0:00 / 0:00

I gladiatori non combattevano sempre fino alla morte. In media, solo un combattimento su dieci nell'Impero Romano si concludeva con un decesso. Erano atleti molto apprezzati, spesso trattati come proprietà di valore affinché potessero competere di nuovo. Il Colosseo di Roma, inaugurato nell'80 d.C. sotto l'imperatore Tito, poteva ospitare fino a 50.000 spettatori. Vi si esibivano i murmillos, armati di grandi scudi, e i retiarii, con tridenti e reti, che dimostravano diversi stili di combattimento. Il famoso Spartaco, gladiatore trace originario di Capua, guidò una rivolta di schiavi nel 73 a.C. Tuttavia, molti gladiatori erano volontari, attratti dalla fama e dalla possibilità di guadagnare fino a 15.000 sesterzi in caso di vittoria.

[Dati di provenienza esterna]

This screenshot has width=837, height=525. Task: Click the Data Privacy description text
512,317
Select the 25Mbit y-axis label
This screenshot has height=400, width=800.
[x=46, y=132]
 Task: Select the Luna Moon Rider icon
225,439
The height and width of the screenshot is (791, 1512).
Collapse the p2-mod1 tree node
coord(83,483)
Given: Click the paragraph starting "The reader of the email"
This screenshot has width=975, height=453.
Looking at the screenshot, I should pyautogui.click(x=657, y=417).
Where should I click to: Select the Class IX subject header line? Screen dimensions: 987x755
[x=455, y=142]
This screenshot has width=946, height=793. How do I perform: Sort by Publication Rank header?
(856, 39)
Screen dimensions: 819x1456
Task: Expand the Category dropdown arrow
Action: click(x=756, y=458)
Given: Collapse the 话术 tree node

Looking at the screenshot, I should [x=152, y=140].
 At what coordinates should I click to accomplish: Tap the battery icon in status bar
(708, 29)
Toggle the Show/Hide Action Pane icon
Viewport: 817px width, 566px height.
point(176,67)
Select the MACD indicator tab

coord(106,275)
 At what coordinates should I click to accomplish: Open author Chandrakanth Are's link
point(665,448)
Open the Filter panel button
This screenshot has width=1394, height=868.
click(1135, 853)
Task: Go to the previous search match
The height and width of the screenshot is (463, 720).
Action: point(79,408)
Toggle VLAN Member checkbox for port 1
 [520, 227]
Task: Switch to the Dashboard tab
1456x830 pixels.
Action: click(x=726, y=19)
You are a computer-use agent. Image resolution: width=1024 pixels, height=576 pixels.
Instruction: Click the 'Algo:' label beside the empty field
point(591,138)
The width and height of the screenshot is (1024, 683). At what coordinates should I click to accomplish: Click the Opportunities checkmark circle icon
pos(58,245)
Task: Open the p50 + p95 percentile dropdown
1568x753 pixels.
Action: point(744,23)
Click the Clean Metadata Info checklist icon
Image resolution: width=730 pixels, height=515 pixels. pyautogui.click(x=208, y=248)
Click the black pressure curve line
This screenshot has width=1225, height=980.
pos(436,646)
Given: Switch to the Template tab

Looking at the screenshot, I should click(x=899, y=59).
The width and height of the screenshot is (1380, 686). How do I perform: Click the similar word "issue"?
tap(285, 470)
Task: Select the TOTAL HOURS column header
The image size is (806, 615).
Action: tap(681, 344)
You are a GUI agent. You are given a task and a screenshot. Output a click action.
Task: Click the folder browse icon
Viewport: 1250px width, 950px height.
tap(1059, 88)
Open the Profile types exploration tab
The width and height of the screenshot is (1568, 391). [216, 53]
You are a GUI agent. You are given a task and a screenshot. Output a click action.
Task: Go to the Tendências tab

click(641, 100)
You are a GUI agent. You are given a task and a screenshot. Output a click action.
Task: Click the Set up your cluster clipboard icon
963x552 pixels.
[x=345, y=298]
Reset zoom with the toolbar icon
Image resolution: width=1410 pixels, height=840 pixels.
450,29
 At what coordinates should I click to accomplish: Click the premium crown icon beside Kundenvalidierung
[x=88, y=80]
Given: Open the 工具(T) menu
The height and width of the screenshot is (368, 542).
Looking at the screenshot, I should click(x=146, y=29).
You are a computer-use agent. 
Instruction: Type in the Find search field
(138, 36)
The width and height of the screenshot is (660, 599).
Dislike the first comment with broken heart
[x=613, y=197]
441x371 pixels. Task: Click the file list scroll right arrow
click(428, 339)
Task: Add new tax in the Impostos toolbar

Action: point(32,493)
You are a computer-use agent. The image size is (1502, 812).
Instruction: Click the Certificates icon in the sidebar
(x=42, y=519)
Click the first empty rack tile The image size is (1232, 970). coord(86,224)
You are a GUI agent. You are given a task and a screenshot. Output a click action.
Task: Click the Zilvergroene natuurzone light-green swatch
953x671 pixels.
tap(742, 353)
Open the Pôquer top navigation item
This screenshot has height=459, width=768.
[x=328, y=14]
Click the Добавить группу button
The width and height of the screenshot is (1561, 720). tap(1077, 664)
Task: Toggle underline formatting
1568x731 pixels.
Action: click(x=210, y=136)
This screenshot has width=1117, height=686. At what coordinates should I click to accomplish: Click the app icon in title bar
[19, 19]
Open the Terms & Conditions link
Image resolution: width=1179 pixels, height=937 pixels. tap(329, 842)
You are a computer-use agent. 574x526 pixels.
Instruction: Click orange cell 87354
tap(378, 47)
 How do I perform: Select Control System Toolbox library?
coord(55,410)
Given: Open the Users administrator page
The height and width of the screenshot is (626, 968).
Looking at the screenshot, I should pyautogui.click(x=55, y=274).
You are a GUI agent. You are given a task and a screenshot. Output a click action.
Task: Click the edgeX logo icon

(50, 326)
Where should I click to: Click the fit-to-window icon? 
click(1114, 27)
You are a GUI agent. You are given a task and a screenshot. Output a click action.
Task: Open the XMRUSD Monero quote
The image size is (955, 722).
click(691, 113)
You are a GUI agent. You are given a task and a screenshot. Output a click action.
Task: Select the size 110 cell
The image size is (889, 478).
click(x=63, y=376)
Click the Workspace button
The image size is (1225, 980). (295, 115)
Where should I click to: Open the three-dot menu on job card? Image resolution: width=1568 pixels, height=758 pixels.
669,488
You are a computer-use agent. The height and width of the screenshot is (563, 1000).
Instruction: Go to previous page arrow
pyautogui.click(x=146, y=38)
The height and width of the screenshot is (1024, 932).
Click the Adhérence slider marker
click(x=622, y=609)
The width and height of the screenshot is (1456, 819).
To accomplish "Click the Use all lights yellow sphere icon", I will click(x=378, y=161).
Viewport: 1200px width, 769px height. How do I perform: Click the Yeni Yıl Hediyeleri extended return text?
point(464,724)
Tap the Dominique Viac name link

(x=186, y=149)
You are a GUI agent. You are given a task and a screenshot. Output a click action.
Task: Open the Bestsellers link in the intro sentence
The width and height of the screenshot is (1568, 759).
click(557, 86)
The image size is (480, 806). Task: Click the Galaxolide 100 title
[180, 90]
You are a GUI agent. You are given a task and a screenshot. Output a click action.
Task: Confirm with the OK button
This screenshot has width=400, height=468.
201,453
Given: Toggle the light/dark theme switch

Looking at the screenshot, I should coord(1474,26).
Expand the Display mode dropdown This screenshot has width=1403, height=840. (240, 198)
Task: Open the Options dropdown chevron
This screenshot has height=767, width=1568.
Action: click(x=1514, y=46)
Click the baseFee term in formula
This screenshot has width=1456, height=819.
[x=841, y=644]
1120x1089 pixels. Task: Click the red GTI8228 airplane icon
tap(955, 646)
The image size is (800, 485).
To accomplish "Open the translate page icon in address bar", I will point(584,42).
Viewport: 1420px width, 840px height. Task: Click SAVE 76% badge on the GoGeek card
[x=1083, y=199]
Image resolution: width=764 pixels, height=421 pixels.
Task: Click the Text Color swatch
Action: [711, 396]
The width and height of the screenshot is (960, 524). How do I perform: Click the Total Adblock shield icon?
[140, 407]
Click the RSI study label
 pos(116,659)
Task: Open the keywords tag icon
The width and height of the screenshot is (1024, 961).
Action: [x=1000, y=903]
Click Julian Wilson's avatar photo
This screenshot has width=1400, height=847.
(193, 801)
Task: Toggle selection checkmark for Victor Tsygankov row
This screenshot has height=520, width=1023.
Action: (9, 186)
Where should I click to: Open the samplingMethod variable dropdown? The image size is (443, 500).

Incredibilmente, esistevano anche le gladiatrici, donne che combattevano nell'arena. L'imperatore Settimio Severo ne vietò gli spettacoli nel 200 d.C., sebbene rimasero sempre una rarità e uno spettacolo esotico. Gli ultimi giochi gladiatori conosciuti si svolsero a Roma nel 404 d.C. L'imperatore Onorio li proibì completamente dopo che il monaco Telemaco fu ucciso mentre cercava di fermare una rissa. Questo evento pose fine a un'epoca sanguinosa.